Nell’ultimo decennio non si parla più di Nicolò Carosio.
Nacque a Palermo venerdì 15 marzo 1907 in via dell’Università, nel cuore dell’antico quartiere arabo del Seralcadi.
Il palazzo dove vide la luce esiste ancora, è quello dei Santocanale. Figlio di un palermitano, ispettore di dogana e di una pianista maltese, Josy Holland.
Nicolò Carosio, da buon siciliano, prese il nome del nonno, noto libraio-editore con negozi in via dell’Università e in via Maqueda nel palazzo Starrabba di Rudinì. Una libreria-salotto frequentata da Pipitone Federico, Pitrè, Guardione, Ragusa Moleti, insomma un vero cenacolo di cultura.
Fin da bambino Nick, come lo chiamavano in famiglia, si rivolse alla madre in lingua inglese, così la sua pronuncia non subì mai inflessioni dialettali.

--

» DA SVOLGERE
Si elenchino tutte le persone che, secondo il brano su Nicolò Carosio, frequentavano la libreria-salotto del nonno.

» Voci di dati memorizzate

--

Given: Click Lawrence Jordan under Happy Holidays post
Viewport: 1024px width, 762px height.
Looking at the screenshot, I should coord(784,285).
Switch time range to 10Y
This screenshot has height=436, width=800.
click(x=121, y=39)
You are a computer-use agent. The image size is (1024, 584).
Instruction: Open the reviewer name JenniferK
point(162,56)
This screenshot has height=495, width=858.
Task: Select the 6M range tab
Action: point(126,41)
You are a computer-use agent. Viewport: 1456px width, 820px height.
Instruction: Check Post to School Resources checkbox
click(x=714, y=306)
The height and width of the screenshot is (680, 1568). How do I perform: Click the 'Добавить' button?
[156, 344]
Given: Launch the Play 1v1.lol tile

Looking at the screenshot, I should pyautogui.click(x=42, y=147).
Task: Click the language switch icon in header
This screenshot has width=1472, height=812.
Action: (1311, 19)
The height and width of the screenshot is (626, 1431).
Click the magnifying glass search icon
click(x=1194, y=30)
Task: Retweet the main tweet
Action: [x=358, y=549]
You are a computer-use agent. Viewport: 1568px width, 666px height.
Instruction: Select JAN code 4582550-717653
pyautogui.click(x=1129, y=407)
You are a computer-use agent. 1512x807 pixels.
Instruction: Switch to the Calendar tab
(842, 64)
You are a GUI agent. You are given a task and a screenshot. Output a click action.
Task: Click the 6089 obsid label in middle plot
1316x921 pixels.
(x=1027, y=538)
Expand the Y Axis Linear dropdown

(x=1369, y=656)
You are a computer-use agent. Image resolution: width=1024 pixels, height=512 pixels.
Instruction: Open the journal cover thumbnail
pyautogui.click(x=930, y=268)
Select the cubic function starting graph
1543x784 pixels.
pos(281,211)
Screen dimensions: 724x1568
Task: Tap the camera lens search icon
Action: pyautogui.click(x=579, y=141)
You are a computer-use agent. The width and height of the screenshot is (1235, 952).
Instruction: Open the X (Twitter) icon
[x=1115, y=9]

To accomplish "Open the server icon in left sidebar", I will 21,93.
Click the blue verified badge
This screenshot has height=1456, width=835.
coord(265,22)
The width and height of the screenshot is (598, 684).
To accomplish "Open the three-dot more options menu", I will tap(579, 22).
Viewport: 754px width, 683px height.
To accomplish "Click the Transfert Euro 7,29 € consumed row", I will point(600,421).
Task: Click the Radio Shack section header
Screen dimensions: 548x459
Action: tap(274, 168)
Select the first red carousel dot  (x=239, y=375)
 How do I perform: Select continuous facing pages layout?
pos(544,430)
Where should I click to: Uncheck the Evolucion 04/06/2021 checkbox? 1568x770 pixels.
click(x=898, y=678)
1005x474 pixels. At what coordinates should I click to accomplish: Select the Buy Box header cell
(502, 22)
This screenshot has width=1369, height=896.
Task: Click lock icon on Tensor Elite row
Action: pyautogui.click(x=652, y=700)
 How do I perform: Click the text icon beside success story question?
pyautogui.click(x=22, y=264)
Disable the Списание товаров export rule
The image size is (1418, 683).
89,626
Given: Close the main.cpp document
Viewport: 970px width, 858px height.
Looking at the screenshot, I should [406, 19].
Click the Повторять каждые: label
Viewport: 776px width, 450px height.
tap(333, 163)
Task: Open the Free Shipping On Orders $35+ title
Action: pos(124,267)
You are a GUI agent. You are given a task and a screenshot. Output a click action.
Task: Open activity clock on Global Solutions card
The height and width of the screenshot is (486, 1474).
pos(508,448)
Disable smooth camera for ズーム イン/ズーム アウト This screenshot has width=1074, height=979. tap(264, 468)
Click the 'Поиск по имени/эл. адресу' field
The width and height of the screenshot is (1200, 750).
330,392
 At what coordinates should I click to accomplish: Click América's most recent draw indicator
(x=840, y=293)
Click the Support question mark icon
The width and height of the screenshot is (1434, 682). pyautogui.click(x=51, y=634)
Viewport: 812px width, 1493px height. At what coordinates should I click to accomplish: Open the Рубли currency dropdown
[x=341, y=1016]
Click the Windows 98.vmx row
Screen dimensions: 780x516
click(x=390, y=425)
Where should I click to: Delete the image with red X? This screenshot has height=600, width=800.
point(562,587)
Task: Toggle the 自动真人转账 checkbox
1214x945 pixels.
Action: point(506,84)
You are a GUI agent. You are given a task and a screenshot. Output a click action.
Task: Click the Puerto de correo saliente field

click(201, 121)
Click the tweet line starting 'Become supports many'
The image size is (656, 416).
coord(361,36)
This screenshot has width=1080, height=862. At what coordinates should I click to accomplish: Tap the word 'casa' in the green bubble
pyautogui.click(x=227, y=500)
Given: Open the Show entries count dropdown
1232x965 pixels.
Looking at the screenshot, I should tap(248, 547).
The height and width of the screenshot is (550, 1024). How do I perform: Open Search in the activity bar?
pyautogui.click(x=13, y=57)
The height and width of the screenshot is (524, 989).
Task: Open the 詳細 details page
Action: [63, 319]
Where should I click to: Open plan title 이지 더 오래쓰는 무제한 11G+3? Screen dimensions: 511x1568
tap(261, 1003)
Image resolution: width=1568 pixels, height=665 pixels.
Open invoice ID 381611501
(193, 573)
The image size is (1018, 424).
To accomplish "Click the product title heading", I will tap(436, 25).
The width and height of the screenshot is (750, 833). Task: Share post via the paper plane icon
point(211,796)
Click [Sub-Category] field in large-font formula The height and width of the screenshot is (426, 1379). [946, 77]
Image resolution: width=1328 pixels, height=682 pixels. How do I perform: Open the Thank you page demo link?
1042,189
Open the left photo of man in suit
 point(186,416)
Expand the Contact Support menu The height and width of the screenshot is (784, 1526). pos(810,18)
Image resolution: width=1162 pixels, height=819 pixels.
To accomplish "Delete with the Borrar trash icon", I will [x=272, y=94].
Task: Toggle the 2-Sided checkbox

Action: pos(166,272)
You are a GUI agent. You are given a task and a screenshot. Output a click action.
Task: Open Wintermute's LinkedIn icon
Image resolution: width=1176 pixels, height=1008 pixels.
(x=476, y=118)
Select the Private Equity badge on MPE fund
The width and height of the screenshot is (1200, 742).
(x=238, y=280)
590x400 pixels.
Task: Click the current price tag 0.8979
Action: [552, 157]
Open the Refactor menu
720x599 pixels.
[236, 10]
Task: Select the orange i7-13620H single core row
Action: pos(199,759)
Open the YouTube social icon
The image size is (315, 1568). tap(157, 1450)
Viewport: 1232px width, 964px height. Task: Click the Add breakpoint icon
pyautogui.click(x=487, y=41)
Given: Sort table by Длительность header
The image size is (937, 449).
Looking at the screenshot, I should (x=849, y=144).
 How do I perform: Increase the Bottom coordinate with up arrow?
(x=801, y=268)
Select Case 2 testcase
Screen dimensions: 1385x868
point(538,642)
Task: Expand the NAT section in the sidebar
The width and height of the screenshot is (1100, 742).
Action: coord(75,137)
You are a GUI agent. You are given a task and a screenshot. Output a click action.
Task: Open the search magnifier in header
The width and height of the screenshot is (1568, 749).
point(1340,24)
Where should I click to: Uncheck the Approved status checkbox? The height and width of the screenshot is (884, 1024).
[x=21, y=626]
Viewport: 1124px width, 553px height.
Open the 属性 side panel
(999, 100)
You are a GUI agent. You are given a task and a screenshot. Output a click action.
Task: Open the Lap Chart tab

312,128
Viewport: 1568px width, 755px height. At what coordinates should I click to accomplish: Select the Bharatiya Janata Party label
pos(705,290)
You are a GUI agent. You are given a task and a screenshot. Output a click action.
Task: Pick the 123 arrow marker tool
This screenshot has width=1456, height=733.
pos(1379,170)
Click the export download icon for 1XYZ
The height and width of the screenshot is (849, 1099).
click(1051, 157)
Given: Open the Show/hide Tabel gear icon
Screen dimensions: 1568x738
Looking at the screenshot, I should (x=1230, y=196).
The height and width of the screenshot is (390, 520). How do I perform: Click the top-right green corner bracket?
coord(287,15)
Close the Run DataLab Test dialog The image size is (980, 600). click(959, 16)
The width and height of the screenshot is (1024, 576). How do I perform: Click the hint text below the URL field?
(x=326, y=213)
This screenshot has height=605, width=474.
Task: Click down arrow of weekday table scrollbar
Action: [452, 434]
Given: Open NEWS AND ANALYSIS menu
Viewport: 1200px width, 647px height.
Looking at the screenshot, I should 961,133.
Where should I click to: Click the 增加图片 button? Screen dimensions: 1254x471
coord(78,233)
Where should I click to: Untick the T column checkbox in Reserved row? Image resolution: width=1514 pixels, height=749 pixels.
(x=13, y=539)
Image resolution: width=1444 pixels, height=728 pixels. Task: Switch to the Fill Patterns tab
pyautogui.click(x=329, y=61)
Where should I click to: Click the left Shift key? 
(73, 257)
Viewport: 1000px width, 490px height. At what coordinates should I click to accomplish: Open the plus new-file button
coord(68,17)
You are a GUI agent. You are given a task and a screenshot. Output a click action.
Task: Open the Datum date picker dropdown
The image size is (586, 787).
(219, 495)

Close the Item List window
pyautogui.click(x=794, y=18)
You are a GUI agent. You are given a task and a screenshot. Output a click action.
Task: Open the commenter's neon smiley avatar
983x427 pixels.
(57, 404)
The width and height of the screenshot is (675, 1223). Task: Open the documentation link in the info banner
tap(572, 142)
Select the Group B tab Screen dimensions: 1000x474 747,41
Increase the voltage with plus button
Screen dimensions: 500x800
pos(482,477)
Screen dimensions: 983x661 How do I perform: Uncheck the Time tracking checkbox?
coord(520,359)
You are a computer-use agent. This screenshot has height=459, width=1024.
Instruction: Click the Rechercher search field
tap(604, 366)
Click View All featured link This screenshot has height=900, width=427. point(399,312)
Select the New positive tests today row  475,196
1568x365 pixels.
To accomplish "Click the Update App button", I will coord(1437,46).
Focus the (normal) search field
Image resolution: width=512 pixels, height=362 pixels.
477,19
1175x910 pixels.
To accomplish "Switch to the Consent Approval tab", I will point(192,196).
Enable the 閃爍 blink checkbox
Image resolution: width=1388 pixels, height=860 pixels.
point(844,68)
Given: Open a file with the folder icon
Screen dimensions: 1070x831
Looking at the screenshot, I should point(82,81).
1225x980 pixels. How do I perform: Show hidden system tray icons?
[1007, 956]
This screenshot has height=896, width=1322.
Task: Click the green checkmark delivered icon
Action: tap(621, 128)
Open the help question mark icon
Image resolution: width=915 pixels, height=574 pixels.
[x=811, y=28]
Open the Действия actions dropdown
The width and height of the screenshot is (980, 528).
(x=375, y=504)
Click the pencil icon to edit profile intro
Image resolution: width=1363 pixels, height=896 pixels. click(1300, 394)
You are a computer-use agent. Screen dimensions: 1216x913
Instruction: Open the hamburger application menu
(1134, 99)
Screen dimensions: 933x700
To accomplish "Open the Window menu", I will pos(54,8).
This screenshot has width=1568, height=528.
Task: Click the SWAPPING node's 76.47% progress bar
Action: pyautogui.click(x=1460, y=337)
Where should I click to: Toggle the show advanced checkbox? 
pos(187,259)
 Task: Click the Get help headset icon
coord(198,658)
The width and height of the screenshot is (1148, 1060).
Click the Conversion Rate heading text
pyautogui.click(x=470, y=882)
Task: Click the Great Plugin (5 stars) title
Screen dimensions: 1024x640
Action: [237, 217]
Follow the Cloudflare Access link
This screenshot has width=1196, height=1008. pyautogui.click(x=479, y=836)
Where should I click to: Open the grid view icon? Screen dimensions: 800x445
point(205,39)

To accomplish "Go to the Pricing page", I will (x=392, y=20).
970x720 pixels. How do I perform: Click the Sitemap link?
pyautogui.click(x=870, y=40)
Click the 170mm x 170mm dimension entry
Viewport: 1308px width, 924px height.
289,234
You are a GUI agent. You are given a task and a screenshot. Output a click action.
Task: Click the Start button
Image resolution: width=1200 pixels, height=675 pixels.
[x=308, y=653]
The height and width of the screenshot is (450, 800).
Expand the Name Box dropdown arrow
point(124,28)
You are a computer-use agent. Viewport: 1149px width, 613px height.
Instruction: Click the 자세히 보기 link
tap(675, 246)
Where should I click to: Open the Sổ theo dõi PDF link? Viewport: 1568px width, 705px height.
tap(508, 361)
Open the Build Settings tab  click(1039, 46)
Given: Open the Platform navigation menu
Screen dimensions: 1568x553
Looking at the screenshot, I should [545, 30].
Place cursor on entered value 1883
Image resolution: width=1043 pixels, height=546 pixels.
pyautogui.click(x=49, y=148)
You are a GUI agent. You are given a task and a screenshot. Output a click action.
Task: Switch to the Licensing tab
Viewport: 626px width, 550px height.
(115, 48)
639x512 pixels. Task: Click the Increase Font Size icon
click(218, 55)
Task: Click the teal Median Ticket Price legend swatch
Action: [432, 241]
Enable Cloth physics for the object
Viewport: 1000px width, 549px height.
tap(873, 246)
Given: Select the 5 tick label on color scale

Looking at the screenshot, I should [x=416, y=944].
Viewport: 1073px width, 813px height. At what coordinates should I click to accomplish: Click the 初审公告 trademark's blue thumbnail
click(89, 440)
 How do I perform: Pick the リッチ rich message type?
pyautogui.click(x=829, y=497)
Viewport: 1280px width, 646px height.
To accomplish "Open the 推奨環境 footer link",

--

» SOLUZIONE QUI SOTTO
Pipitone Federico, Pitrè, Guardione, Ragusa Moleti